This section is from the book "The Law Of Contracts", by William Herbert Page. Also available from Amazon: Commercial Contracts: A Practical Guide to Deals, Contracts, Agreements and Promises.
The assistance which was given to the development of contract law by such legislation as in consimili casu was most valuable; but it was intended to affect procedure and jurisdiction primarily; and its effect upon the substantive law of contracts was only secondary. Occasional legislation was found where the standards of morality of the old common law had been modified or outgrown and where their rules as to the subject-matter no longer corresponded to the actual standards of the community. The statute of frauds restricted the use of oral evidence whether for good or ill. Forms of actions were abolished in many jurisdictions; and the common-law rules on the subject of parties were so changed that the real party in interest was authorized and required to bring the action in his own name. This legislation, however, was very fragmentary; and for the most part it dealt primarily with procedure and only incidentally with the substantive law of contracts.

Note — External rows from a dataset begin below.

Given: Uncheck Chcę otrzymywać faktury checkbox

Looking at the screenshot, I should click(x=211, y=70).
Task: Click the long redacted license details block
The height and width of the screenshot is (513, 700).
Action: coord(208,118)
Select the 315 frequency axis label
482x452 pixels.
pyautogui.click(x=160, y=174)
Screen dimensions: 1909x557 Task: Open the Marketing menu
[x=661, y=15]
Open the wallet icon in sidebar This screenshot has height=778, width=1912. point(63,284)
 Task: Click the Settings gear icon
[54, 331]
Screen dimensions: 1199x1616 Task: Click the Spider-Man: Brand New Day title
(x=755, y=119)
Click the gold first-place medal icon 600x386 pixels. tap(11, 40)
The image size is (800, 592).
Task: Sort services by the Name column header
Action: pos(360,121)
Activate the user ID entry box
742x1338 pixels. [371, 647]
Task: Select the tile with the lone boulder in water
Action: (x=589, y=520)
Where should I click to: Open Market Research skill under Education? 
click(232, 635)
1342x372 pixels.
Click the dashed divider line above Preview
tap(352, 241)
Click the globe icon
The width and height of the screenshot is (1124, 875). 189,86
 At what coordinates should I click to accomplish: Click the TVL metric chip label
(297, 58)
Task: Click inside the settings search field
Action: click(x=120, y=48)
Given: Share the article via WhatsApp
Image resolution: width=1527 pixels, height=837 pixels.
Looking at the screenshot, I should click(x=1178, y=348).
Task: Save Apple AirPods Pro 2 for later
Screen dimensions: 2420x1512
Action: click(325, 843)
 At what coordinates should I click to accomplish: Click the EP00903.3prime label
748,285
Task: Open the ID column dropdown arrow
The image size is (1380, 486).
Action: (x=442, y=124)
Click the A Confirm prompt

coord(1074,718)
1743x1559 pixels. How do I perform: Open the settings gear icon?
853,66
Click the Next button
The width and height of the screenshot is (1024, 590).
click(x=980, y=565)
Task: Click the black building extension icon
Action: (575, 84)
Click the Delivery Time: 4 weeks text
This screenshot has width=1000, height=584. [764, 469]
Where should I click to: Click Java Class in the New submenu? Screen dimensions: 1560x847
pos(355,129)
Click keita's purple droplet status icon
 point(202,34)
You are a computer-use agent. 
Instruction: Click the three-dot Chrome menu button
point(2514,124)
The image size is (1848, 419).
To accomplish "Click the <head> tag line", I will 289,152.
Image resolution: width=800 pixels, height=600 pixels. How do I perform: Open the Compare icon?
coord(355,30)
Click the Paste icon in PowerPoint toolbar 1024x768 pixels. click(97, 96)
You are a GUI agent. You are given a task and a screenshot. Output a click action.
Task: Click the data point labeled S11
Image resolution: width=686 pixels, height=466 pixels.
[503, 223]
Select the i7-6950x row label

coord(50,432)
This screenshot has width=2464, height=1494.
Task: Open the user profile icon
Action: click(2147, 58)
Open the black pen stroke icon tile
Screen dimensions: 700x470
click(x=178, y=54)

In the last few decades, however, legislation of a different type has begun to appear. The attempt is being made to reduce part or all of the law of contracts to definite and complete statutory form. Part of this legislation has been due to the experience of modern society with public contracts. In order to protect the public and to eliminate graft as far as possible, legislation has been enacted in many jurisdictions to secure competitive bidding upon definite plans and specifications. These statutes, however, for the most part, presuppose the general law of contracts and merely regulate the manner in which the government or the public corporation may enter into contracts.
2 Pollock & Maitland, History of English Law, Vol. II, 674.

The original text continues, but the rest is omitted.